Records for the task:
========================

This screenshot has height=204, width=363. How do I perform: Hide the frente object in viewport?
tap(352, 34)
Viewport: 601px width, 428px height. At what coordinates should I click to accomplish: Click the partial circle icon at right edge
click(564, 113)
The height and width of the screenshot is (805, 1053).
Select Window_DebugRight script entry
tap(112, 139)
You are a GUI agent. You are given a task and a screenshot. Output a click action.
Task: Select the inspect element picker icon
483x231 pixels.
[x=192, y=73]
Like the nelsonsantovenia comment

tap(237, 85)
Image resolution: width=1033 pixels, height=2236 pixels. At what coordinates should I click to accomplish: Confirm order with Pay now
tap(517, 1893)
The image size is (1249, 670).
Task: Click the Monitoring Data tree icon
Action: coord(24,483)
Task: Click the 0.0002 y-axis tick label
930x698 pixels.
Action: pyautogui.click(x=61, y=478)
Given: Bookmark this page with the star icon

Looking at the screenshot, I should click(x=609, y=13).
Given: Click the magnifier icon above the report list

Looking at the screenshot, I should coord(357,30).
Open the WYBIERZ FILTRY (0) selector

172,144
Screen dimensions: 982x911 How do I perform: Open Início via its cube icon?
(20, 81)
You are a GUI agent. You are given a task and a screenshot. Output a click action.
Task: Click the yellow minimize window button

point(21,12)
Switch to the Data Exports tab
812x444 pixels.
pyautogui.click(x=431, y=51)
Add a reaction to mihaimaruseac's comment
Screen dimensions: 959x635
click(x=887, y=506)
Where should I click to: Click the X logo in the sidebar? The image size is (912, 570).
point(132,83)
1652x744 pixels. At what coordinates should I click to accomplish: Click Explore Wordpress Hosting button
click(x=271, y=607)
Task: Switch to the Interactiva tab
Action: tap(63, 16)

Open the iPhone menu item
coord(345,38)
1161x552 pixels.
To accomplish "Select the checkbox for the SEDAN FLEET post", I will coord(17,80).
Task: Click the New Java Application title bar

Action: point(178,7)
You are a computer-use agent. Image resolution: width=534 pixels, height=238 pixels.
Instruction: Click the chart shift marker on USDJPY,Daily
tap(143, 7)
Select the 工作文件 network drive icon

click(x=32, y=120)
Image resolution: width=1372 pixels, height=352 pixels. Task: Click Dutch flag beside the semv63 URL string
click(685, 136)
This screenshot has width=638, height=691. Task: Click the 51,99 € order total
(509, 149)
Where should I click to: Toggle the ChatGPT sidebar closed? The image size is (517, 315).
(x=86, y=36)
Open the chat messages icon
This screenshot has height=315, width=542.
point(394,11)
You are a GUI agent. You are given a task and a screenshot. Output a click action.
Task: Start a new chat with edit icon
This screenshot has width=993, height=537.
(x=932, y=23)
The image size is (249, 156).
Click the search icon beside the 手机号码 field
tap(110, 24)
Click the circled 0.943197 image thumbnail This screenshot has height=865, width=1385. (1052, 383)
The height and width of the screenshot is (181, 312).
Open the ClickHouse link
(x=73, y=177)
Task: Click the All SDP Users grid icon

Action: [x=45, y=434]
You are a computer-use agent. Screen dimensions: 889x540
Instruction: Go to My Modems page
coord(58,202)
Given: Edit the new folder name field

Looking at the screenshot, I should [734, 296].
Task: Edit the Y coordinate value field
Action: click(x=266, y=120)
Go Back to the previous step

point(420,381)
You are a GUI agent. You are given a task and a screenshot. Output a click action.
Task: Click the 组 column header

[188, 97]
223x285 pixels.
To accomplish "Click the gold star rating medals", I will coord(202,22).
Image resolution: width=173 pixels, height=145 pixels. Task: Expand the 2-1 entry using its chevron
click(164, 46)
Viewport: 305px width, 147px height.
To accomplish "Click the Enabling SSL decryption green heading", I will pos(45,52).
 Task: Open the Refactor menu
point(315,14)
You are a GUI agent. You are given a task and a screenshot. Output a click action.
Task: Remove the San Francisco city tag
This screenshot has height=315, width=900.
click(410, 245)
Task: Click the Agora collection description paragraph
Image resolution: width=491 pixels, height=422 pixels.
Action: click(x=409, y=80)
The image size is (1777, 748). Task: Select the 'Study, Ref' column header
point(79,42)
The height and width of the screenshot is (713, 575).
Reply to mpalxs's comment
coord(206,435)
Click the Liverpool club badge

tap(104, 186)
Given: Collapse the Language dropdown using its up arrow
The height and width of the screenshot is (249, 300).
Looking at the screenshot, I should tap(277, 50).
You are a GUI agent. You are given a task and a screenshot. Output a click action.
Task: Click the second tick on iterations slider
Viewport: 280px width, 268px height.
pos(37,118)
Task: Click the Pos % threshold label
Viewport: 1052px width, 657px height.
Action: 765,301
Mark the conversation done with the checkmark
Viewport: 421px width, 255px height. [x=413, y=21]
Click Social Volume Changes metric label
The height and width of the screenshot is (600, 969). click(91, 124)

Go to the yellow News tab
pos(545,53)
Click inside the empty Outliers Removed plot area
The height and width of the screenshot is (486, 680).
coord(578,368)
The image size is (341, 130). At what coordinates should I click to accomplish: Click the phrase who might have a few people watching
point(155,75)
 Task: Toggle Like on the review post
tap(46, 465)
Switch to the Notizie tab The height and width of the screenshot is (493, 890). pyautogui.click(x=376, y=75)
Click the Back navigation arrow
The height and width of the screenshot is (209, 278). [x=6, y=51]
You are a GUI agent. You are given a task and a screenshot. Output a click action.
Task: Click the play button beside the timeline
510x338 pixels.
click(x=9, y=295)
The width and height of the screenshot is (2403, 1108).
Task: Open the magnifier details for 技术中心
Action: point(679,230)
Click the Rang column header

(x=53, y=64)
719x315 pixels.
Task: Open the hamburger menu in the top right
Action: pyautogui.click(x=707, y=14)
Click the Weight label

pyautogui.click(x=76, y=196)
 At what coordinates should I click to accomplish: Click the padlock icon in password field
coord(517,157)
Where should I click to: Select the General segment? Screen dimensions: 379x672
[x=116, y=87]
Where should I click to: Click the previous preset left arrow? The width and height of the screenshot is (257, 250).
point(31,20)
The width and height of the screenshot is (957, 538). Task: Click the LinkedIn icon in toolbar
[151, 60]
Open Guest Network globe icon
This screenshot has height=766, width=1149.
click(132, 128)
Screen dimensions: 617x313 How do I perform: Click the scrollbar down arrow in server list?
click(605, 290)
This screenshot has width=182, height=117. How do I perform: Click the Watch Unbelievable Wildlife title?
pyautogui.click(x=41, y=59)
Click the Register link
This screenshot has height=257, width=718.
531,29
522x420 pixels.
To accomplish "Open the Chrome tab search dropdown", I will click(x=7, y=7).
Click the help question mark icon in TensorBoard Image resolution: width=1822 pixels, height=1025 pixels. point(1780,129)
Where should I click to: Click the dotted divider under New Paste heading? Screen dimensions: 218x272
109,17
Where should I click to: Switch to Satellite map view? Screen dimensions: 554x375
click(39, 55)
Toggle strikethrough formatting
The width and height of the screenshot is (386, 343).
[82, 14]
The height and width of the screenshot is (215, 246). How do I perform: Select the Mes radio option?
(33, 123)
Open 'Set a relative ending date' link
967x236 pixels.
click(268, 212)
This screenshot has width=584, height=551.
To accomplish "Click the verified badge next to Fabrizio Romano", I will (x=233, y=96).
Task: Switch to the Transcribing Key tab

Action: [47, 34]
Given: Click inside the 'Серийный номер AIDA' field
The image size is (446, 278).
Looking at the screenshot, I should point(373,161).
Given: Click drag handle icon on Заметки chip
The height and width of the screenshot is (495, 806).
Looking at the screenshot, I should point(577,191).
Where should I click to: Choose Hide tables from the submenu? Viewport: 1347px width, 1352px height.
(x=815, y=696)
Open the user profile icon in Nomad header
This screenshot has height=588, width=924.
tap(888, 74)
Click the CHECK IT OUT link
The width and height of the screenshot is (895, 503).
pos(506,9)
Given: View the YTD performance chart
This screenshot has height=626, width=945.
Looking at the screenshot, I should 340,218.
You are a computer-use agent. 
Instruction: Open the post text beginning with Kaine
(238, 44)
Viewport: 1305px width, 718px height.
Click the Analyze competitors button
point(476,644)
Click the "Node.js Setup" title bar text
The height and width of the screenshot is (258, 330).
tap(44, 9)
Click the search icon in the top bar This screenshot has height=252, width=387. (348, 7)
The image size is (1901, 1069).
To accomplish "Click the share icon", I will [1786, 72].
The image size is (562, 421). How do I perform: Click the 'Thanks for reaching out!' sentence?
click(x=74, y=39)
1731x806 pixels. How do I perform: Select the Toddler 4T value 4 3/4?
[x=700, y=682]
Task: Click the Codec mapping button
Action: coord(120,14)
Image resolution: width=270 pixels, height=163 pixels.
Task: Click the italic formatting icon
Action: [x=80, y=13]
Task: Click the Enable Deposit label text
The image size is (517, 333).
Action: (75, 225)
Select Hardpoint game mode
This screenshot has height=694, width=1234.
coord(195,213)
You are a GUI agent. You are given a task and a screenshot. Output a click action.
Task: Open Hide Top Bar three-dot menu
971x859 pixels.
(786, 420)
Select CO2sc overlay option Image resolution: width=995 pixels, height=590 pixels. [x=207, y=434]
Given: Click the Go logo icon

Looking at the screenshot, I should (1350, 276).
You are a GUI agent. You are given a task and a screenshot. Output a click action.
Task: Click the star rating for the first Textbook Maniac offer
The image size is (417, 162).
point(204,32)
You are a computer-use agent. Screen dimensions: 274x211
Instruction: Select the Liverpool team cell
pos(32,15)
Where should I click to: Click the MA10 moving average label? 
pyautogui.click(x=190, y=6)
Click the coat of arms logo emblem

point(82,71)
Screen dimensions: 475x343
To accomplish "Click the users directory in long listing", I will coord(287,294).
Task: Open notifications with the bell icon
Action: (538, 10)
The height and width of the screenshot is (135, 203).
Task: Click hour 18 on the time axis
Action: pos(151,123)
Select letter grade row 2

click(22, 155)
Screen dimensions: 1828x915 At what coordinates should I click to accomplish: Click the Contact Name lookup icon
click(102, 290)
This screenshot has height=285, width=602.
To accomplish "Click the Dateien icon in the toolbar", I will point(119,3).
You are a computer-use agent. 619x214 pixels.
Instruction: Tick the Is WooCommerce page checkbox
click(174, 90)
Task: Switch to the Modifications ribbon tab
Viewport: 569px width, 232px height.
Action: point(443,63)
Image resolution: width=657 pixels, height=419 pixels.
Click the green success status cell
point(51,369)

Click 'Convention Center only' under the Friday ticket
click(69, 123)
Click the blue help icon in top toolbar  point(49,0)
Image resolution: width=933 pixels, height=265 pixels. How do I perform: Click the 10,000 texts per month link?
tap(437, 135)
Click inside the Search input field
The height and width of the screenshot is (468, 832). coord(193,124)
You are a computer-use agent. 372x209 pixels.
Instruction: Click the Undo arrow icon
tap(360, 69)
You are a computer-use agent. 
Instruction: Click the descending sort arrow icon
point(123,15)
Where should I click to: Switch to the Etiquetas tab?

========================

What is required: From the records above, pull every line that has the string "dropdown" and copy it.

Your response:
Given: Collapse the Language dropdown using its up arrow
To accomplish "Open the Chrome tab search dropdown", I will click(x=7, y=7).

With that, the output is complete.